Законов в Риме было очень много, они без конца менялись, а подчас и противоречили один другому. После восстановления коллегии трибунов новые законы принимались чуть ли не каждый год, а кроме того, еще другие утверждались по предложению консулов, некоторые — на основе сенатских постановлений. Вместе они образовывали пеструю массу, в которой ориентировались только специалисты-правоведы. Цицерон ознакомился с состоянием римского законодательства, еще когда появлялся на форуме в свите Сцеволы — во времена, о которых он вспоминает в трактате «О законах». В отличие от диалога «О государстве» в этом сочинении действуют современники Цицерона — Квинт и Аттик, а также и сам оратор. Разговор, воспроизведенный в книге, происходил, таким образом, совсем недавно; он, однако, не случайно не датирован, как и диалог, лежащий в основе трактата «О государстве»: и тот, и другой отражали историческую ситуацию не столько конкретную и неповторимую, сколько типологическую; в одном действие происходит в 129 году, накануне грандиозного политического кризиса, вызванного движением Гракхов, в другом — на пороге гражданских войн. Анализ римской системы магистратур, содержащийся в книге III сочинения «О законах», обнажает пороки, ей присущие, в первую очередь речь идет об опасностях, сопряженных с народным трибунатом. О них говорит Квинт, и, как ни убедительно возражает ему Марк, угроза государству, которой чревата эта магистратура, выступает совершенно ясно. Примечательное совпадение: одним из поводов гражданской войны вскоре явилось изгнание из Рима двух народных трибунов, приверженцев Цезаря, которые и присоединились к нему в Равенне. В государстве, о котором мечтает Цицерон, подобные эпизоды не могли бы произойти. В скопище законов необходимо внести порядок. По окончании гражданских войн этим и занялся император Август.
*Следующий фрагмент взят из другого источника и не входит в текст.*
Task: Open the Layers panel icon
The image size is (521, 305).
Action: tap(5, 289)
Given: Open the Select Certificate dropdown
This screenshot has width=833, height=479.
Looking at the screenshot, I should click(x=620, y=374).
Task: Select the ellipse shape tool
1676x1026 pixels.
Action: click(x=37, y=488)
Уже в диалоге «Об ораторе» Цицерон устами Красса высказывал пожелание создать единый свод, собрать в нем отдельные положения римского права и классифицировать, как советовал Аристотель, по родам и видам. Красс уверяет, что тогда римское гражданское право сделается своего рода произведением искусства, так что правилам этого искусства можно будет обучать, как обучают геометрии или риторике. Но с чего же тут начать? Как внести разумный порядок в скопление законов^ норм и правил, не созданных сразу каким-то одним законодателем, а выраставших исподволь в течение веков из повседневной практики? Римские законы, как и государственное устройство республики, похожи на дерево, которое растет само по себе, не подчиняясь никаким правилам. Значит, и создавать систему законов следует, исходя из их «природы». Вот в чем основная мысль трактата.
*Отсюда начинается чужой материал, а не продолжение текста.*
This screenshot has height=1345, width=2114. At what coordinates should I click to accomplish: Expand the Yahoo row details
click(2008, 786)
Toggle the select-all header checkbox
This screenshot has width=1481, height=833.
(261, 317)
Слово «закон», начинает Цицерон, неоднозначно. Есть два рода законов: вселенский Закон — «был разумом, происшедшим из природы, побуждающим к честным делам и отвращающим от преступления, разумом, который начинает быть законом не только тогда, когда он уже записан, но и тогда, когда он возник»; и есть законы писаные, которые выражают волю законодателя в виде определенных распоряжений или запрещений. Законы этих двух видов никогда не смешиваются. Закон в первом из указанных смыслов присущ «природе», то есть естественному ходу и положению вещей, и потому «есть прямой разум всевышнего Юпитера»; он подобен закону, что управляет движением небесных тел — и тот и другой рождены Провидением. Людской закон может отражать волю Провидения, потому что вселенский Разум живет не только в божественных предначертаниях, но и в разумной деятельности человека. Законодатель поэтому в состоянии следовать божественному закону, вводить законы столь же всеобъемлющие, столь же справедливые и равно распространяющиеся на всех, кого они касаются.
Из этого рассуждения вытекает весьма существенный вывод, на котором Цицерон особенно настаивает: если Закон одноприроден с Разумом, а последний присущ людям, как и богам, значит, боги и люди едины в своем подчинении общему Закону, то есть едины единством права. Мысль Цицерона можно сформулировать и по-другому: мир — единая община, достояние равно людей и богов.